Il tecnico della Lazio Marco Baroni è intervenuto in conferenza stampa dopo il successo casalingo contro il Monza. Le sue parole:
“Cosa mi ha soddisfatto di più? L’interpretazione della partita. Ho chiesto ai ragazzi di partire forte e di fare una gara di ritmo. Ci alimentiamo del ritmo, abbiamo trovato tanto gioco. Abbiamo avuto molta qualità, abbiamo sempre dato ritmo e velocità all’azione. Questo è il risultato di tante occasioni, se vogliamo trovare il pelo nell’uovo non siamo stati lucidi nella rifinitura. Complimenti ai ragazzi, sono partite complicate che possono diventare difficili. La squadra ha sempre giocato con spirito e attenzione, siamo stati bravi e attenti sulla prima riaggressione.

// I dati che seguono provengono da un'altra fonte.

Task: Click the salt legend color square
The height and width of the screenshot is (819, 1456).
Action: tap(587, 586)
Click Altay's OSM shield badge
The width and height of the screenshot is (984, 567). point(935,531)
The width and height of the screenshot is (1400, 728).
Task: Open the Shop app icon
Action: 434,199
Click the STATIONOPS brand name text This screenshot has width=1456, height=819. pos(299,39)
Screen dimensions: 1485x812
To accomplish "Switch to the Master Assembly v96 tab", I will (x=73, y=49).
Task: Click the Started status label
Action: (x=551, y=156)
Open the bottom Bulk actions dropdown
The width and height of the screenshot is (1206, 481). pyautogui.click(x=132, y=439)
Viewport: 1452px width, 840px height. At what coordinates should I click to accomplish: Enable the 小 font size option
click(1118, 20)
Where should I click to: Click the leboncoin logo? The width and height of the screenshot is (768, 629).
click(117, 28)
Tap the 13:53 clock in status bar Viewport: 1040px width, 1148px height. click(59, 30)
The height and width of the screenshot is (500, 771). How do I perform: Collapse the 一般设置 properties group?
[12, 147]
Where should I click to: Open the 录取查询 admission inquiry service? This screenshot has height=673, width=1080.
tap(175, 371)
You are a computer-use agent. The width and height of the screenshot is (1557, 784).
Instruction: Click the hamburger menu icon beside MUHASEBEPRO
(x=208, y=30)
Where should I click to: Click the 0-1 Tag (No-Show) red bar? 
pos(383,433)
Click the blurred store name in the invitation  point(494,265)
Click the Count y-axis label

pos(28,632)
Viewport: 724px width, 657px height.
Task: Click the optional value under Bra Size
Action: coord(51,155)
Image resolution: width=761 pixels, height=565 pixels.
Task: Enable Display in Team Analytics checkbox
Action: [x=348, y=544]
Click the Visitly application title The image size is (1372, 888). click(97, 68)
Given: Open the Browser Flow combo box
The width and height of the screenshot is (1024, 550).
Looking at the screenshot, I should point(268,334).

Le vittorie delle altre? Parlando con la squadra tutti i giorni dico che non dobbiamo guardare gli altri, la sfida più bella è con noi stessi. Abbiamo dei margini di crescita che possiamo colmare, quando si guarda l’avversario è un segno di debolezza. Dobbiamo pensare al nostro campionato e alla crescita della squadra, altre energie sono sprecate.
Con il Napoli sarà una partita diversa, sta facendo un campionato strepitoso. Siamo consapevoli di fare il possibile per battere quelli che oggi sono i più bravi, servirà una partita di grande livello. Avremo qualche giorno per preparare la gara, ci aspettiamo una crescita anche in queste partite. Stacchiamo mezza giornata poi prepariamo questa sfida.
Il giorno sulle fasce? Lo facciamo per caratteristiche. Zac ha capacità di entrare tra le linee e libera spazio per Nuno, che è un giocatore offensivo con grande qualità. Mette sempre dei palloni importanti, mentre a destra per caratteristiche lasciamo questo compito a Isaksen con Marusic che interpreta il ruolo in maniera diversa. Noi siamo primi per cross, per noi è fondamentale contro squadre che sono molto basse costruire sulle corsie. Ci servono questi palloni messi dentro, stiamo lavorando anche sulla tipologia di cross. Sono contento del rientro di Lazzari e Nuno, aspettiamo qualche giorno o una settimana per il rientro di Vecino e Patric. Stanno lavorando forte sul campo, dobbiamo ricondizionarli. Sono guariti dal punto di vista medico”.
Sui recuperi dei calciatori e lo stop di Dia – “Prima stavamo analizzando che nelle ultime settimane la squadra non aveva quella condizione, ci siamo allenati veramente in pochi. Poter lavorare nuovamente con tutta la squadra per noi è fondamentale. Sono contentissimo di questo. Boulaye ha avuto una distorsione alla caviglia, non è una cosa importantissima ma lo abbiamo tolto in maniera precauzionale. Speriamo che in qualche giorno possa tornare in campo, la caviglia fortunatamente non si è gonfiata”.
Sui nuovi – “Vi ho già detto questo nella conferenza di ieri, sono arrivati ragazzi di prospettiva ma sto lavorando da luglio con questi ragazzi. È normale che devo sostenere questi ragazzi. Oliver, Reda e Ibra devo ancora creare degli adattamenti per la squadra, spero che a breve ci sarà spazio per loro. Non dimentichiamo che però devo sostenere e dare fiducia a Noslin e Tchaouna”.